§ Exercise brief
Reproduce the clarinet mailing list post on technique and musicality word for word.

==== Source document ====

Klarinet Archive - Posting 001355.txt from 2000/12

From: Tony@-----.uk (Tony Pay)
Subj: Re: [kl] Technique and Musicality
Date: Sat, 30 Dec 2000 16:50:50 -0500

On Sat, 30 Dec 2000 07:38:31 +1100, redcedar@-----.au said:

> To Messrs Garrett, Leupold and Pay (rendered in alpha-order),
>
> I am trying to make sense of the mountain of words on this topic in
> recent weeks.
>
> I understand what has been said to be as follows:
>
> 1. Technique and musicality are inter-dependent.
>
> 2. The acquisition of technique typically precedes musicality
> (interpreted here as musical expression).
>
> 3. An emphasis on technique typically gives way to an emphasis on
> musicality as one proceeds in the learning/performance process.
>
> [This third point may be understood as much in terms of the raw
> beginner, as in the case of the skilled professional coming to grips
> with a new work.]
>
> And:
>
> 4. The disagreement between the parties is one of degree, rather than
> a conceptual gulf.

My own view is that the disagreement is a conceptual gulf, because
musicality is a way of being with the music, whereas the word
'technique' applies to what performers actually do. Embodying that
distinction, as Anne Lenoir says, seems to be a very simple thing for a
good performer. It's not often talked about usefully, because that's
difficult.

But surely many things we find simple are difficult to talk about.
Think of the training eye-surgeons have to go through in order to
understand how they may help our sight, which must be the most simple
and immediate 'given' in our world -- when it's working.

==== Records ====

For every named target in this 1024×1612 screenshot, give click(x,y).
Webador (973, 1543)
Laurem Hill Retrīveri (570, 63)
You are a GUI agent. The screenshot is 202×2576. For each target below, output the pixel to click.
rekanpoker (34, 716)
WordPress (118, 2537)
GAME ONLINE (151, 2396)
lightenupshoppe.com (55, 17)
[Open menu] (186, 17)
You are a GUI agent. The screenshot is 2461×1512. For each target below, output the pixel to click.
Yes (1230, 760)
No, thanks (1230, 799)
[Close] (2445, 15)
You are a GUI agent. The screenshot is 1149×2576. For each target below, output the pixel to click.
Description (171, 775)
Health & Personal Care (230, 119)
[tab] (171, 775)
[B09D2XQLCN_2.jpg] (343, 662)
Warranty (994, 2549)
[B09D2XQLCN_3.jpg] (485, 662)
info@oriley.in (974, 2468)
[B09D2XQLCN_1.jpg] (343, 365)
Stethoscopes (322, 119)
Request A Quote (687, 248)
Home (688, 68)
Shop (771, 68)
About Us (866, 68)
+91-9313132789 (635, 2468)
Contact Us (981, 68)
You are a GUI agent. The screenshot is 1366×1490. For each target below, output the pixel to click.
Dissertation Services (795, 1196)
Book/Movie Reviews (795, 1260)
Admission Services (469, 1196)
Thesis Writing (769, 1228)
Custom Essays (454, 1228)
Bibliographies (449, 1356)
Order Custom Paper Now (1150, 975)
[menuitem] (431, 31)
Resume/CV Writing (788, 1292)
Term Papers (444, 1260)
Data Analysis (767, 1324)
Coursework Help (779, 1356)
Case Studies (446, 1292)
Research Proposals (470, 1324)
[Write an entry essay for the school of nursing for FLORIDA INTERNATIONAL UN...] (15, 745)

====

§ Result below
Klarinet Archive - Posting 001355.txt from 2000/12

From: Tony@-----.uk (Tony Pay)
Subj: Re: [kl] Technique and Musicality
Date: Sat, 30 Dec 2000 16:50:50 -0500

On Sat, 30 Dec 2000 07:38:31 +1100, redcedar@-----.au said:

> To Messrs Garrett, Leupold and Pay (rendered in alpha-order),
>
> I am trying to make sense of the mountain of words on this topic in
> recent weeks.
>
> I understand what has been said to be as follows:
>
> 1. Technique and musicality are inter-dependent.
>
> 2. The acquisition of technique typically precedes musicality
> (interpreted here as musical expression).
>
> 3. An emphasis on technique typically gives way to an emphasis on
> musicality as one proceeds in the learning/performance process.
>
> [This third point may be understood as much in terms of the raw
> beginner, as in the case of the skilled professional coming to grips
> with a new work.]
>
> And:
>
> 4. The disagreement between the parties is one of degree, rather than
> a conceptual gulf.

My own view is that the disagreement is a conceptual gulf, because
musicality is a way of being with the music, whereas the word
'technique' applies to what performers actually do. Embodying that
distinction, as Anne Lenoir says, seems to be a very simple thing for a
good performer. It's not often talked about usefully, because that's
difficult.

But surely many things we find simple are difficult to talk about.
Think of the training eye-surgeons have to go through in order to
understand how they may help our sight, which must be the most simple
and immediate 'given' in our world -- when it's working.